● Aim of the exercise: Reproduce the records that follow exactly as they are written.

(Supplied material begins)

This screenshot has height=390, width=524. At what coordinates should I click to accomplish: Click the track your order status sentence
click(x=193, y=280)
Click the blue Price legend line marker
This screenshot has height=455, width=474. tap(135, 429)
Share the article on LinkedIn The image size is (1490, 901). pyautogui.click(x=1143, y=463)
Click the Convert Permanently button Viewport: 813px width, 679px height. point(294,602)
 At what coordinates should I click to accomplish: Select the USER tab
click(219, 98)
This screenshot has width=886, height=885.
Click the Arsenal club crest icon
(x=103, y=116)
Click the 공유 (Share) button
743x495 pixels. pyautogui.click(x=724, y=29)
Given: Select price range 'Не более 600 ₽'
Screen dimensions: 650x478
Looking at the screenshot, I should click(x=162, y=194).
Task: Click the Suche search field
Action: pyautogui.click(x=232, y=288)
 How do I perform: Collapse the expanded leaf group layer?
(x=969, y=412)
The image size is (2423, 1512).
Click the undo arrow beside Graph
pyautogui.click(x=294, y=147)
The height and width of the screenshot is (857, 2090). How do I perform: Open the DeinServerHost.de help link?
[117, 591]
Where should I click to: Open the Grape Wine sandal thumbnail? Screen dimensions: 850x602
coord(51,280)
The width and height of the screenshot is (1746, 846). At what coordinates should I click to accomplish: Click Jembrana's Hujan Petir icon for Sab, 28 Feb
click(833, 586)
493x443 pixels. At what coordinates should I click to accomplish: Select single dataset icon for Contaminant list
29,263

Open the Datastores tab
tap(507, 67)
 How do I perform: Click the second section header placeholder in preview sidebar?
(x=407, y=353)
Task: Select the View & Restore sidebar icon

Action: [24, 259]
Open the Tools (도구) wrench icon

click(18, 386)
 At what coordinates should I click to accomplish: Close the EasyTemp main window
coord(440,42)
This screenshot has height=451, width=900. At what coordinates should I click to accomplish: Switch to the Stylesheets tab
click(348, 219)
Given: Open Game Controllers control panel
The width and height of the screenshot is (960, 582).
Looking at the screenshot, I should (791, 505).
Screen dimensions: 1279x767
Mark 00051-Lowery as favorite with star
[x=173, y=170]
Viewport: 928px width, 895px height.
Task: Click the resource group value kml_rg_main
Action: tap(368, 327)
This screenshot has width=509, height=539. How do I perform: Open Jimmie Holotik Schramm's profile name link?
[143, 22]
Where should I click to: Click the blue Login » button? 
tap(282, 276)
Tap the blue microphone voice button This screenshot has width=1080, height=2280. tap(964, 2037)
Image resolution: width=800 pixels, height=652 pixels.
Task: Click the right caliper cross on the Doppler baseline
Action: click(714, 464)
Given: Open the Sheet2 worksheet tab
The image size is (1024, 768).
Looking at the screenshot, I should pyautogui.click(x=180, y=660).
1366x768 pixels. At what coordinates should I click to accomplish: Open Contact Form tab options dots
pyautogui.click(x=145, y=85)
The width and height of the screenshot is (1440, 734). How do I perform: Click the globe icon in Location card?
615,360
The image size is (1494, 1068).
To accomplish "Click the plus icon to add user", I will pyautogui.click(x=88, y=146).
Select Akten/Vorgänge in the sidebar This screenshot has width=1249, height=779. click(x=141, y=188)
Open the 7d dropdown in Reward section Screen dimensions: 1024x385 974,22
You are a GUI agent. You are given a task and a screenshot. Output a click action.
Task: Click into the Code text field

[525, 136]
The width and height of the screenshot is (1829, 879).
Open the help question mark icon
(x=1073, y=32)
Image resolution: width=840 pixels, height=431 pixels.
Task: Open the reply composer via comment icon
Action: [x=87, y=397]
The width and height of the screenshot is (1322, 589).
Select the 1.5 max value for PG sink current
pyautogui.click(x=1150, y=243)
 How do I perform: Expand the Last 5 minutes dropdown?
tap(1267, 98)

(Supplied material ends)

● Written answer:
This screenshot has height=390, width=524. At what coordinates should I click to accomplish: Click the track your order status sentence
click(x=193, y=280)
Click the blue Price legend line marker
This screenshot has height=455, width=474. tap(135, 429)
Share the article on LinkedIn The image size is (1490, 901). pyautogui.click(x=1143, y=463)
Click the Convert Permanently button Viewport: 813px width, 679px height. point(294,602)
 At what coordinates should I click to accomplish: Select the USER tab
click(219, 98)
This screenshot has width=886, height=885.
Click the Arsenal club crest icon
(x=103, y=116)
Click the 공유 (Share) button
743x495 pixels. pyautogui.click(x=724, y=29)
Given: Select price range 'Не более 600 ₽'
Screen dimensions: 650x478
Looking at the screenshot, I should click(x=162, y=194).
Task: Click the Suche search field
Action: pyautogui.click(x=232, y=288)
 How do I perform: Collapse the expanded leaf group layer?
(x=969, y=412)
The image size is (2423, 1512).
Click the undo arrow beside Graph
pyautogui.click(x=294, y=147)
The height and width of the screenshot is (857, 2090). How do I perform: Open the DeinServerHost.de help link?
[117, 591]
Where should I click to: Open the Grape Wine sandal thumbnail? Screen dimensions: 850x602
coord(51,280)
The width and height of the screenshot is (1746, 846). At what coordinates should I click to accomplish: Click Jembrana's Hujan Petir icon for Sab, 28 Feb
click(833, 586)
493x443 pixels. At what coordinates should I click to accomplish: Select single dataset icon for Contaminant list
29,263

Open the Datastores tab
tap(507, 67)
 How do I perform: Click the second section header placeholder in preview sidebar?
(x=407, y=353)
Task: Select the View & Restore sidebar icon

Action: [24, 259]
Open the Tools (도구) wrench icon

click(18, 386)
 At what coordinates should I click to accomplish: Close the EasyTemp main window
coord(440,42)
This screenshot has height=451, width=900. At what coordinates should I click to accomplish: Switch to the Stylesheets tab
click(348, 219)
Given: Open Game Controllers control panel
The width and height of the screenshot is (960, 582).
Looking at the screenshot, I should (791, 505).
Screen dimensions: 1279x767
Mark 00051-Lowery as favorite with star
[x=173, y=170]
Viewport: 928px width, 895px height.
Task: Click the resource group value kml_rg_main
Action: tap(368, 327)
This screenshot has width=509, height=539. How do I perform: Open Jimmie Holotik Schramm's profile name link?
[143, 22]
Where should I click to: Click the blue Login » button? 
tap(282, 276)
Tap the blue microphone voice button This screenshot has width=1080, height=2280. tap(964, 2037)
Image resolution: width=800 pixels, height=652 pixels.
Task: Click the right caliper cross on the Doppler baseline
Action: click(714, 464)
Given: Open the Sheet2 worksheet tab
The image size is (1024, 768).
Looking at the screenshot, I should pyautogui.click(x=180, y=660).
1366x768 pixels. At what coordinates should I click to accomplish: Open Contact Form tab options dots
pyautogui.click(x=145, y=85)
The width and height of the screenshot is (1440, 734). How do I perform: Click the globe icon in Location card?
615,360
The image size is (1494, 1068).
To accomplish "Click the plus icon to add user", I will pyautogui.click(x=88, y=146).
Select Akten/Vorgänge in the sidebar This screenshot has width=1249, height=779. click(x=141, y=188)
Open the 7d dropdown in Reward section Screen dimensions: 1024x385 974,22
You are a GUI agent. You are given a task and a screenshot. Output a click action.
Task: Click into the Code text field

[525, 136]
The width and height of the screenshot is (1829, 879).
Open the help question mark icon
(x=1073, y=32)
Image resolution: width=840 pixels, height=431 pixels.
Task: Open the reply composer via comment icon
Action: [x=87, y=397]
The width and height of the screenshot is (1322, 589).
Select the 1.5 max value for PG sink current
pyautogui.click(x=1150, y=243)
 How do I perform: Expand the Last 5 minutes dropdown?
tap(1267, 98)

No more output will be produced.